[OBJETIVO]
Según el texto sobre la Anarquía, ¿de qué tienen miedo muchos que abrigan ideas anárquicas? Responde en pocas palabras, por favor.

[TEXTO DE LA PÁGINA]
------

El prejuicio contra la Anarquía sigue tan arraigado que muchos abrigan ideas anárquicas sin atreverse a confesarlo: tienen miedo de llamarse anarquistas, se asustan con el nombre. Algunos hechos aislados (explicables por la reacción violenta del individuo contra la injusticia social) bastaron no sólo para infundir horror hacia los anarquistas sino para condenar sin apelación las doctrinas anárquicas.

------

[ÍTEMS LISTADOS]

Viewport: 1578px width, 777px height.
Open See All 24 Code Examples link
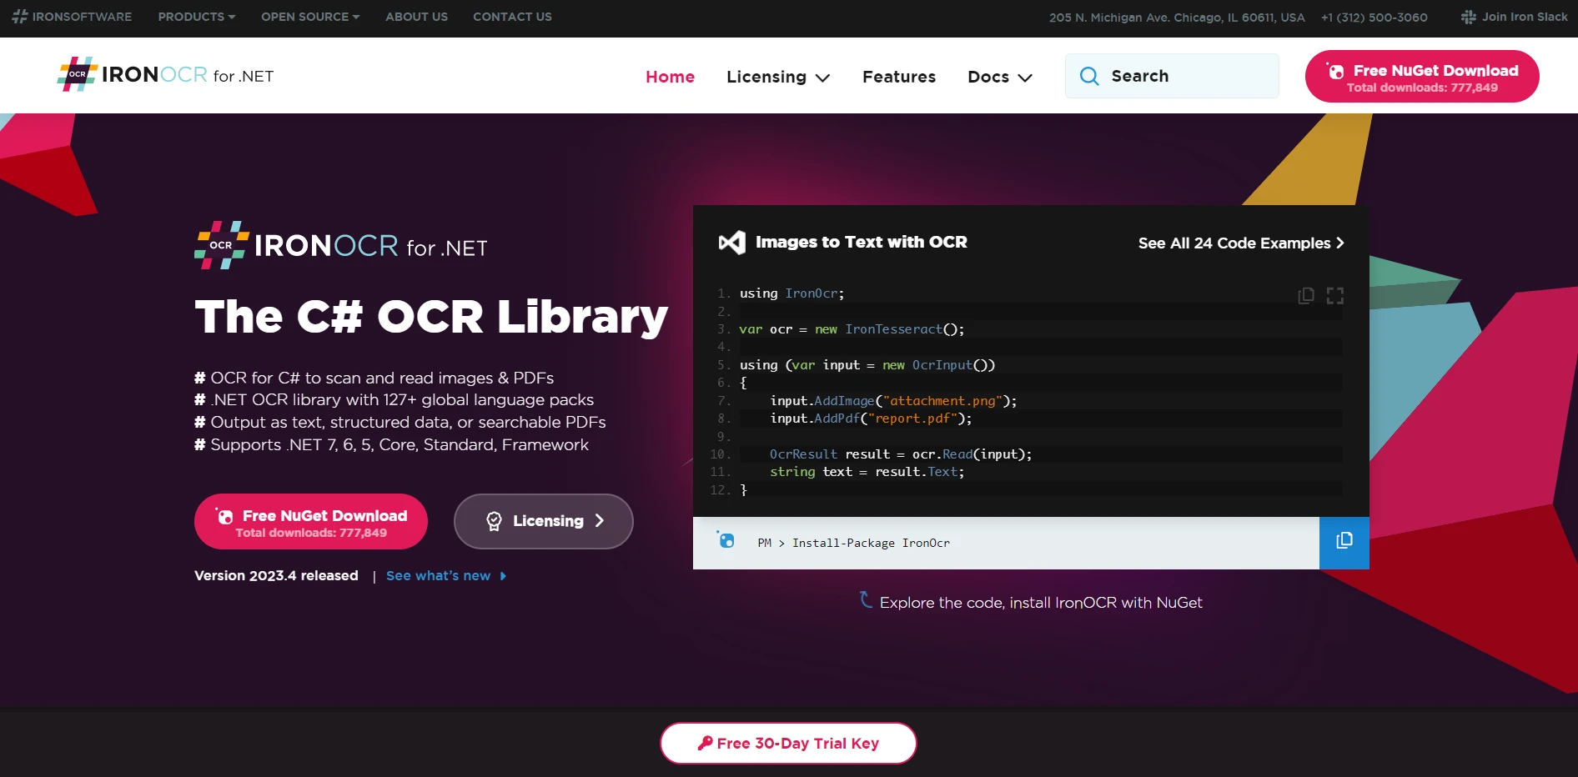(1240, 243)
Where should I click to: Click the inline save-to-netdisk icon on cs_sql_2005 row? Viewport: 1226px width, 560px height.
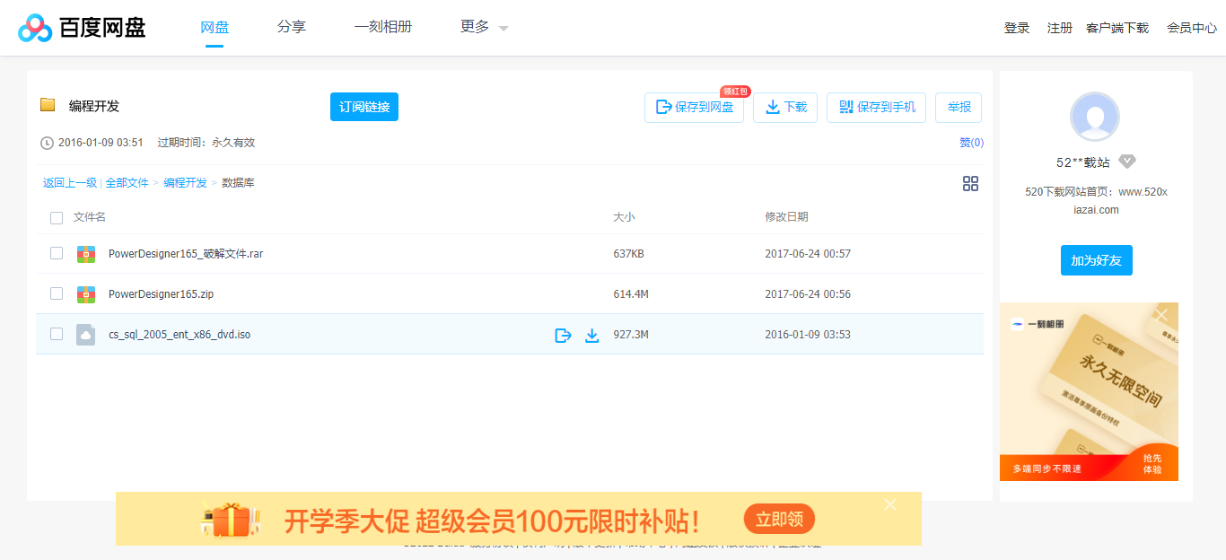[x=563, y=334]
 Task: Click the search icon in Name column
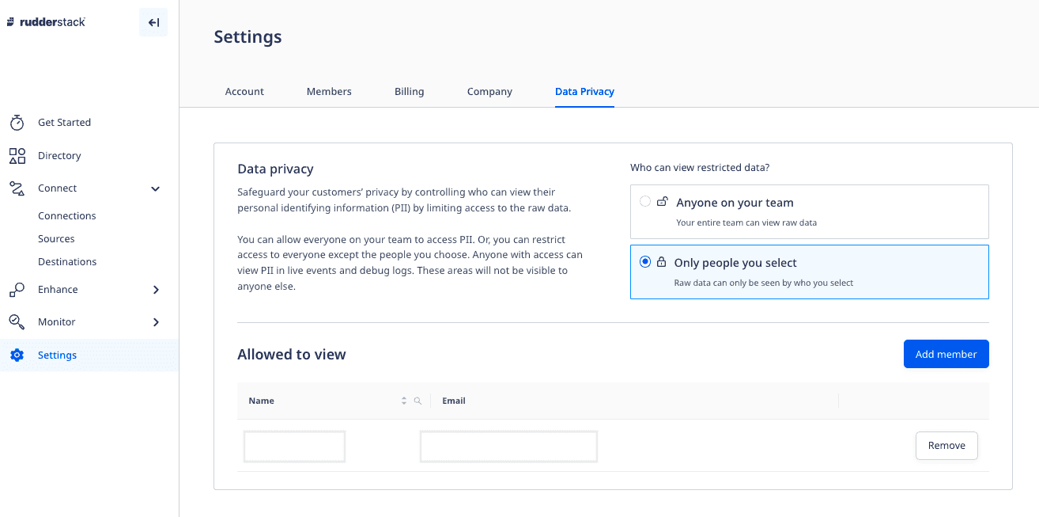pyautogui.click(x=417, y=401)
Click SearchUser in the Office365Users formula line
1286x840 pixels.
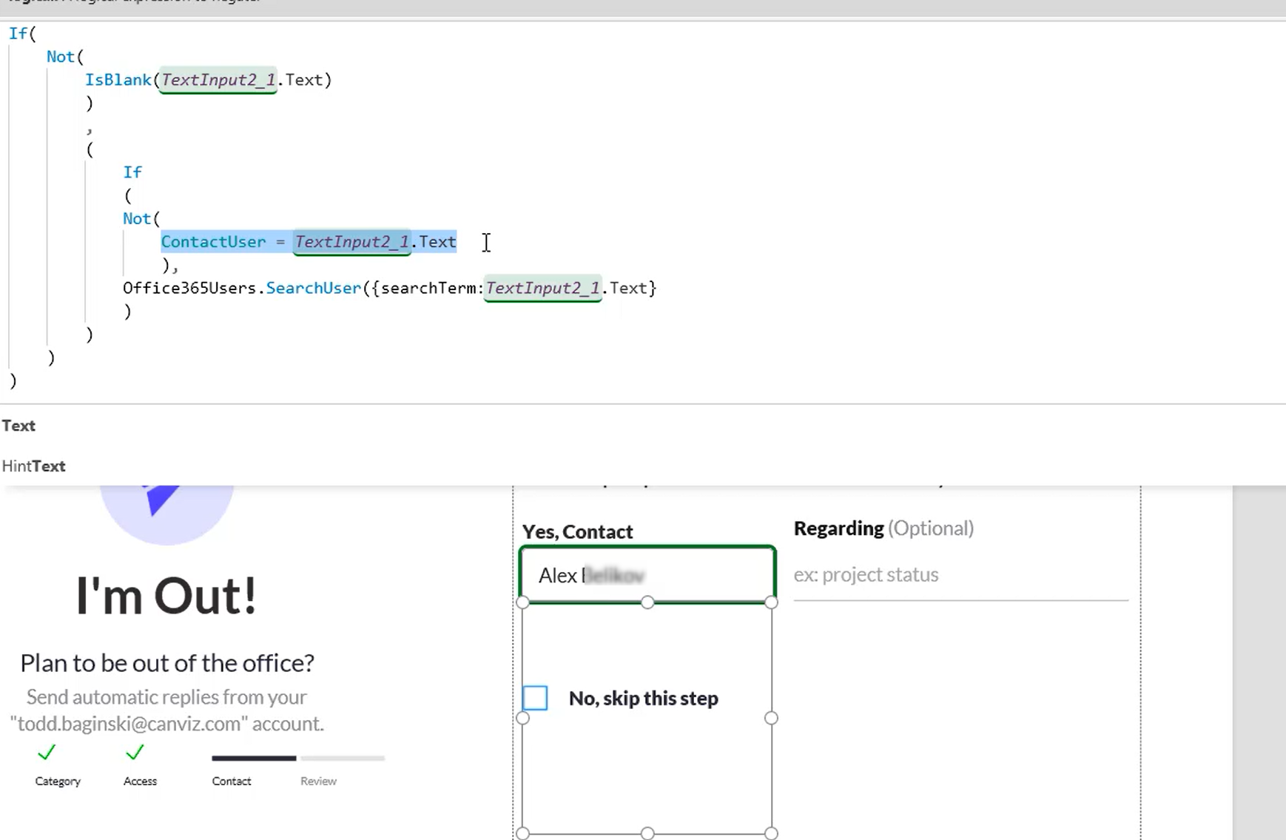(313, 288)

------

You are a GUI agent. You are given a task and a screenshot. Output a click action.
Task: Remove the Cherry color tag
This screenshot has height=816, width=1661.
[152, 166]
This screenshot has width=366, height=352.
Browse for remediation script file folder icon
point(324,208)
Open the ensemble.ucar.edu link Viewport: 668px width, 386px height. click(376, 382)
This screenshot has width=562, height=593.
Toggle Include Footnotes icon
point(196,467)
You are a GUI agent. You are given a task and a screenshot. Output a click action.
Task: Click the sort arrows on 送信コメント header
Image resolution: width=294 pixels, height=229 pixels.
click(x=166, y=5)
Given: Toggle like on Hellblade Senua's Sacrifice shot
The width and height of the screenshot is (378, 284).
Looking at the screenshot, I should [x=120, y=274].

------

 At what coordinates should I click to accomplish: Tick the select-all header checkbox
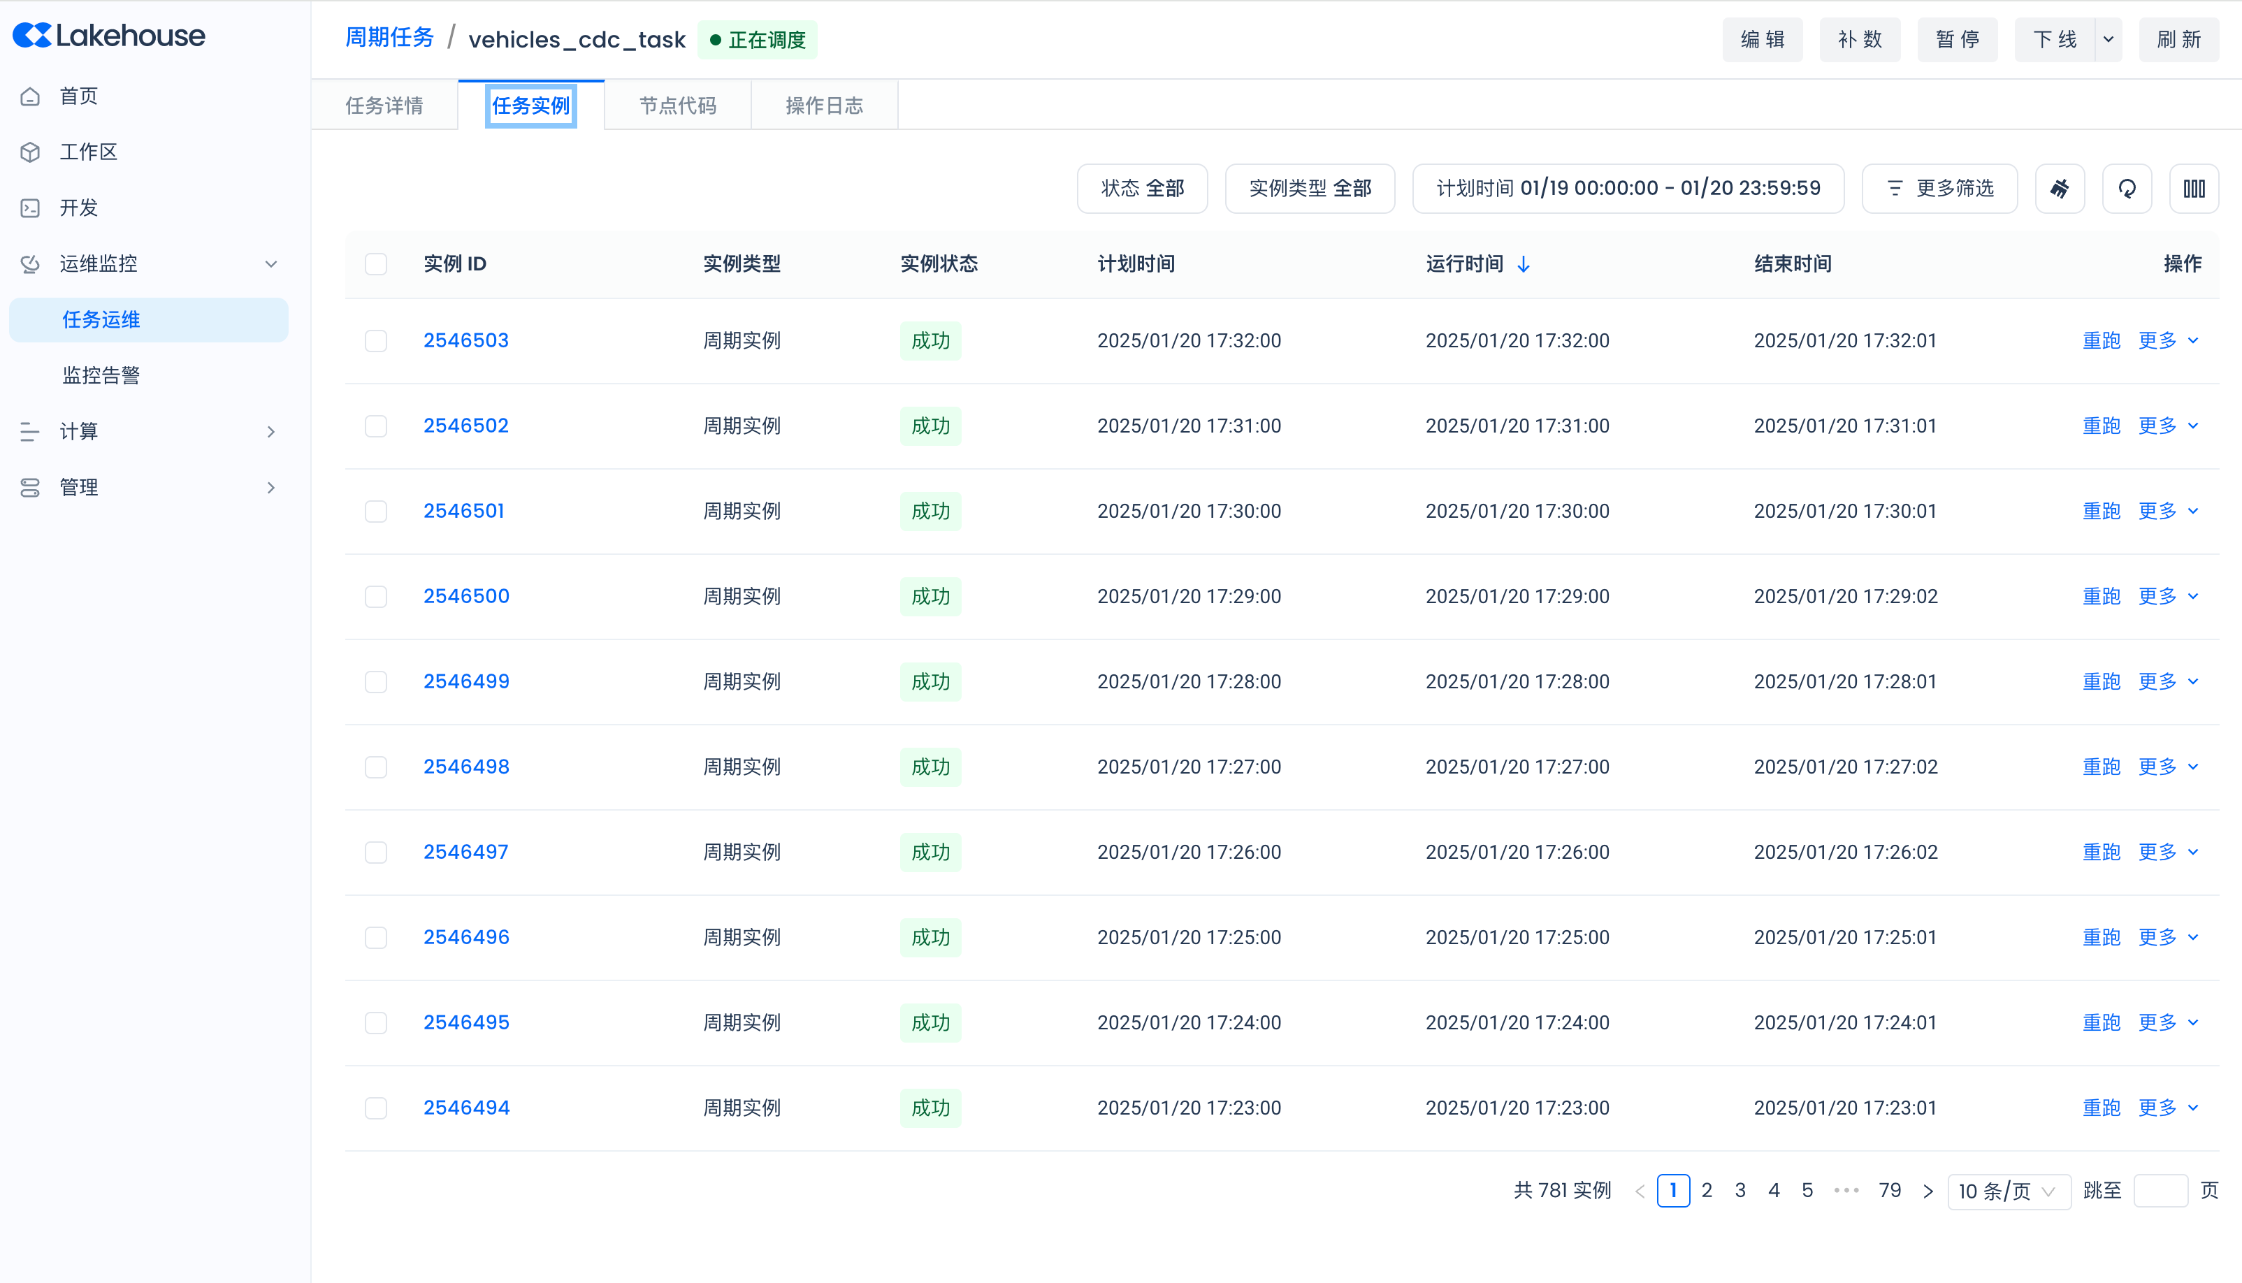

------

[RESPUESTA]
De llamarse anarquistas.